Exercise directions -
Write out the records below exactly, everything from the line containing "Where should I click to: Switch" down to the line containing "(1515, 690)", with both of those lines included.

Record list -
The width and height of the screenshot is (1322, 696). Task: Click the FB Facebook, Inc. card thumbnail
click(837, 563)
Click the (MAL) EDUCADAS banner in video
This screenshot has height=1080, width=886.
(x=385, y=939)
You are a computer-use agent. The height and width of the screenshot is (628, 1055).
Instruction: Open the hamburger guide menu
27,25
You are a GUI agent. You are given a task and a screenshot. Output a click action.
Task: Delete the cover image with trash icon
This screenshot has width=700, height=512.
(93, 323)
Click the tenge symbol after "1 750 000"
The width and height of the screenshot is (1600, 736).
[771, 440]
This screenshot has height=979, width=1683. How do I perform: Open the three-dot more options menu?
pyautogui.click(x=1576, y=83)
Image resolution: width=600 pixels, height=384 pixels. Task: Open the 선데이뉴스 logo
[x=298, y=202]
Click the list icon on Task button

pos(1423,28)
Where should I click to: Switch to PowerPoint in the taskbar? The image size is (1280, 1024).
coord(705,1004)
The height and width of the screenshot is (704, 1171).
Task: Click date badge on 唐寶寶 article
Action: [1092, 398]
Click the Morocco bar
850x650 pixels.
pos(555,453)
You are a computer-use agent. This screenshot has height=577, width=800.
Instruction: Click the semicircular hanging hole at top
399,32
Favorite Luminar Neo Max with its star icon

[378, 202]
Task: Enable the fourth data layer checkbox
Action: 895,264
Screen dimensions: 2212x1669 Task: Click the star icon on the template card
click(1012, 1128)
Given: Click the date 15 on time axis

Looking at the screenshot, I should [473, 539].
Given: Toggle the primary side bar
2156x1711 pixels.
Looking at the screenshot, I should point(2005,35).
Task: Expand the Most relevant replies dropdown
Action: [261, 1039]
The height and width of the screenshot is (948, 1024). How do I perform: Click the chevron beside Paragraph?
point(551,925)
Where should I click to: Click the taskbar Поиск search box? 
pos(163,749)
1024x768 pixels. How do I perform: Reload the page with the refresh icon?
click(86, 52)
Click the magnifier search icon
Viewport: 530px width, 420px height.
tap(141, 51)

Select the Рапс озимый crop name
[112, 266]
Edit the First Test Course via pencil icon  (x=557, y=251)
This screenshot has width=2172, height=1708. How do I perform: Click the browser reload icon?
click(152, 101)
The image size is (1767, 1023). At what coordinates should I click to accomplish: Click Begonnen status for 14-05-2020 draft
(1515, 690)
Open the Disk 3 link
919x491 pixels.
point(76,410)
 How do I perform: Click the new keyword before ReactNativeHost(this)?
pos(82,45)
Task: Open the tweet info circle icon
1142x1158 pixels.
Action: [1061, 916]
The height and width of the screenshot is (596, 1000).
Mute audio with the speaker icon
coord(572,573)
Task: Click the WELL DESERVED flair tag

Solution for this exercise -
Where should I click to: Switch to PowerPoint in the taskbar? The image size is (1280, 1024).
coord(705,1004)
The height and width of the screenshot is (704, 1171).
Task: Click date badge on 唐寶寶 article
Action: [1092, 398]
Click the Morocco bar
850x650 pixels.
pos(555,453)
You are a computer-use agent. This screenshot has height=577, width=800.
Instruction: Click the semicircular hanging hole at top
399,32
Favorite Luminar Neo Max with its star icon

[378, 202]
Task: Enable the fourth data layer checkbox
Action: 895,264
Screen dimensions: 2212x1669 Task: Click the star icon on the template card
click(1012, 1128)
Given: Click the date 15 on time axis

Looking at the screenshot, I should [473, 539].
Given: Toggle the primary side bar
2156x1711 pixels.
Looking at the screenshot, I should point(2005,35).
Task: Expand the Most relevant replies dropdown
Action: [261, 1039]
The height and width of the screenshot is (948, 1024). How do I perform: Click the chevron beside Paragraph?
point(551,925)
Where should I click to: Click the taskbar Поиск search box? 
pos(163,749)
1024x768 pixels. How do I perform: Reload the page with the refresh icon?
click(86, 52)
Click the magnifier search icon
Viewport: 530px width, 420px height.
tap(141, 51)

Select the Рапс озимый crop name
[112, 266]
Edit the First Test Course via pencil icon  (x=557, y=251)
This screenshot has width=2172, height=1708. How do I perform: Click the browser reload icon?
click(152, 101)
The image size is (1767, 1023). At what coordinates should I click to accomplish: Click Begonnen status for 14-05-2020 draft
(1515, 690)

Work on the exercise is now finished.